> _INPUT_

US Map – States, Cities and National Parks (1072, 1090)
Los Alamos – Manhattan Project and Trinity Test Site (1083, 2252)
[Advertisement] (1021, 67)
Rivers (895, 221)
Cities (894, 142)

> _TASK PROMPT_
Every entry should be printed again exactly as it stands.

> _RESULT_
US Map – States, Cities and National Parks (1072, 1090)
Los Alamos – Manhattan Project and Trinity Test Site (1083, 2252)
[Advertisement] (1021, 67)
Rivers (895, 221)
Cities (894, 142)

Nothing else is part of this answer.